As my A1c levels gradually rose over the years, I tried to improve my health by dieting, exercising more, and cutting carbs. Unfortunately, these strategies did not stop the progression of diabetes. Later I learned that carbs are not the enemy—fat is. Eventually my doctor told me that I had to begin injecting insulin daily. I found myself feeling very frustrated and helpless. For years I had witnessed the suffering from diabetes in my family, and I saw myself as destined to walk down the same path.
It seemed like there was no cure and that diabetes was just something the members of my family had to deal with. I remember asking my doctor if I would ever stop taking the insulin injections and his response was “No.” This really pissed me off. But hey, what should I expect? I am Hispanic and belong to a culture that has a high percentage of diabetics. And my family was filled with diabetics, so I should just accept the fact that I was predisposed to having the disease.
In autumn of 2011 my in-laws gave Kim and I a copy of the dvd Forks Over Knives. It sat in our home for a few months before we watched it. One day, feeling somewhat hopeless about my diabetes, Kim and I decided to watch Forks Over Knives. This video was so inspirational that after watching it I felt I had to give it a try. The documentary was well done and it just made sense. I also purchased the book Dr. Neal Barnard’s Program for Reversing Diabetes. Between watching Forks Over Knives and reading Dr. Neal Barnard’s Progam for Reversing Diabetes, Kim and I decided to try this way of eating.

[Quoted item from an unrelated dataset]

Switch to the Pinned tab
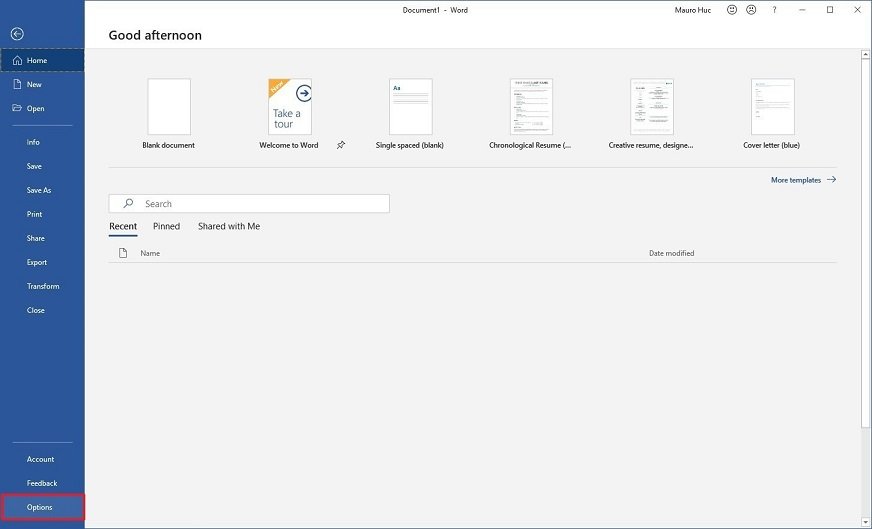The image size is (872, 529). [166, 226]
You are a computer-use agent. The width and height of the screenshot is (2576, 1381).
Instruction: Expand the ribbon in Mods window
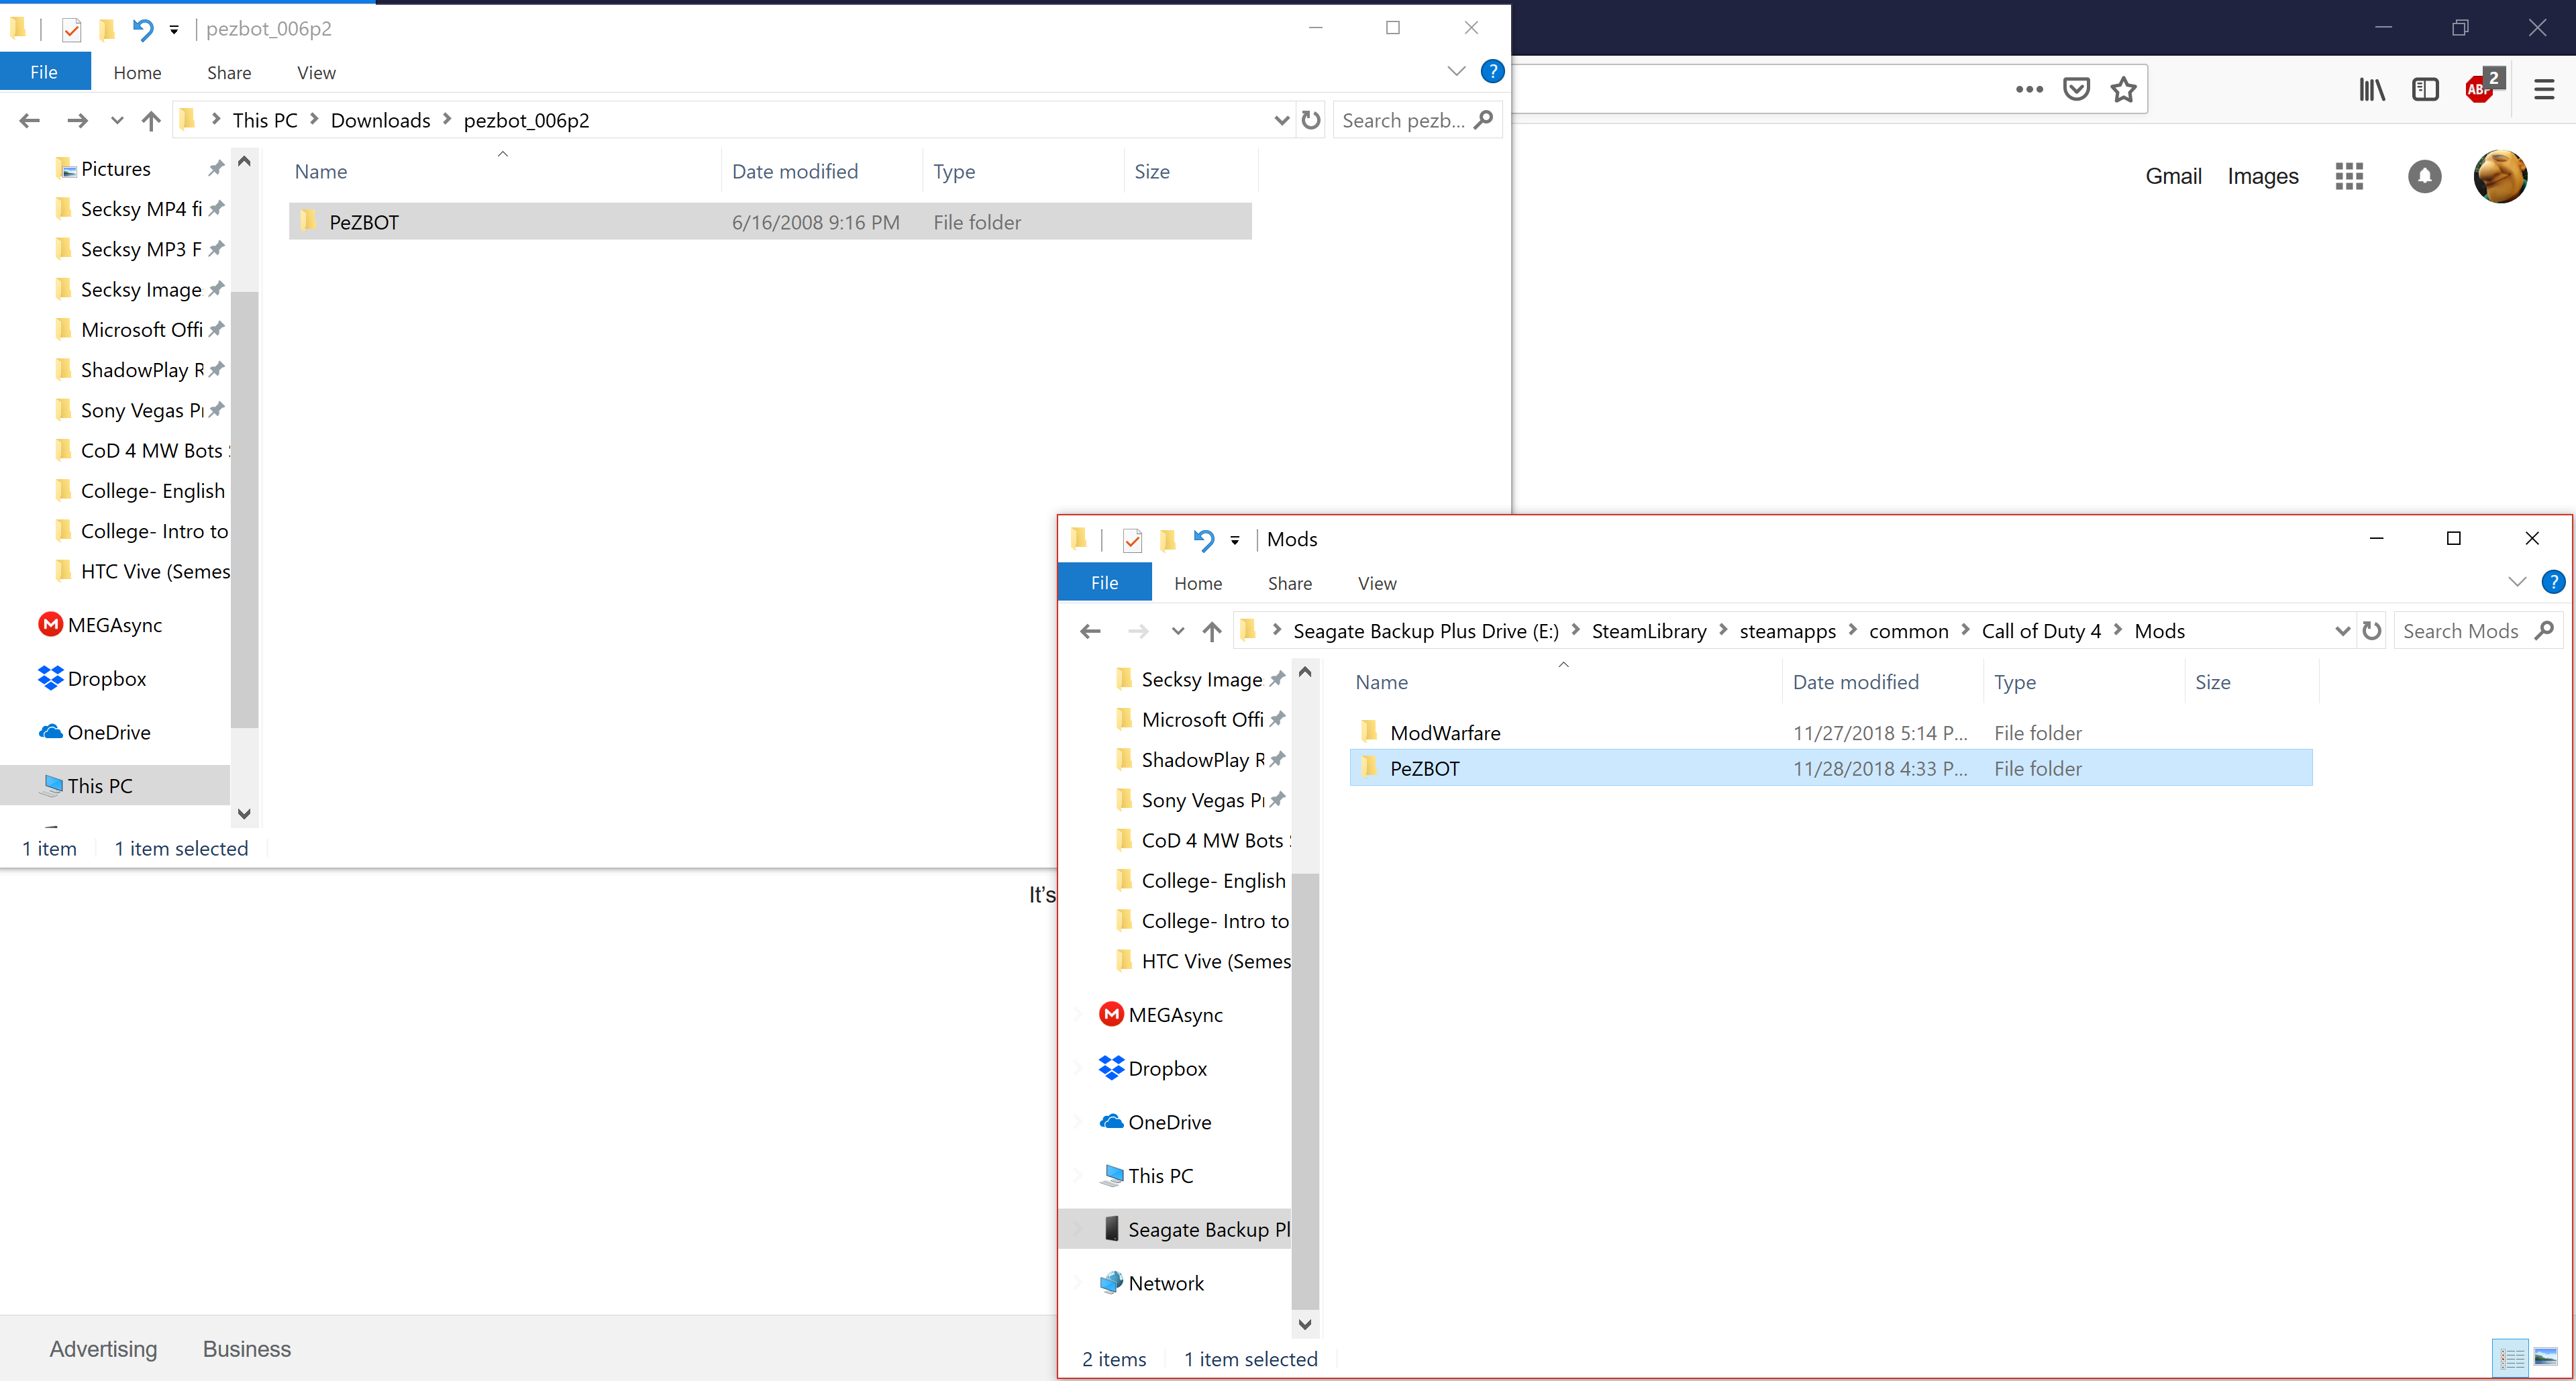(2517, 582)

On 12-3-2011 we both began our whole food, plant based diet and my life and health has not been the same since. I follow three basic guidelines for eating: I eat no animal products, I eat low fat foods, and I avoid high glycemic foods. I enjoy foods such as oatmeal with cinnamon and raisins, pasta prima vera with marinara sauce, bean burritos with jalepeno peppers, veggie subs, veggie burgers, and plenty of fruits and vegetables such as strawberries and sweet potatoes. (Notice that this is not a low carb diet. I enjoy a lot of complex carbs. Carbs are not the enemy. High fat foods are. Fat gets in cells and prevents insulin and glucose from working properly.)
In less than 2 months I was off of all my medications and have been medication free for over 3 years. It has been over 3 years since I began my new lifestyle and I am proud to say that I am no longer diabetic. When I began this journey I weighed 254 pounds and today I weigh what I weighed in 7th grade–207 pounds. Below are my most recent A1C and cholesterol levels taken on 9-16-2014.

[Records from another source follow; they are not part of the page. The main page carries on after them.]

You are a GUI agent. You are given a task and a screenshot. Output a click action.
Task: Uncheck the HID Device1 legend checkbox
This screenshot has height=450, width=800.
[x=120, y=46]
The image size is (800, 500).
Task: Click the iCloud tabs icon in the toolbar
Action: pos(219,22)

I have learned that it is not because I am Mexican or because my family is predisposed to diabetes that I have this disease. It all comes down to the daily choices I make on how to nourish my body with the food I eat. By cutting out the foods that are nutrient poor and replacing them with foods that are nutrient rich, my body has responded positively.
My wife and I are empowered and liberated by our new whole foods, plant based lifestyle. We feel strong, healthy, and in charge of our lives. This lifestyle improves our health, helps prevent cruelty to animals, and is better for the environment. We want to help others learn about our successes and see if this type of lifestyle will work for them.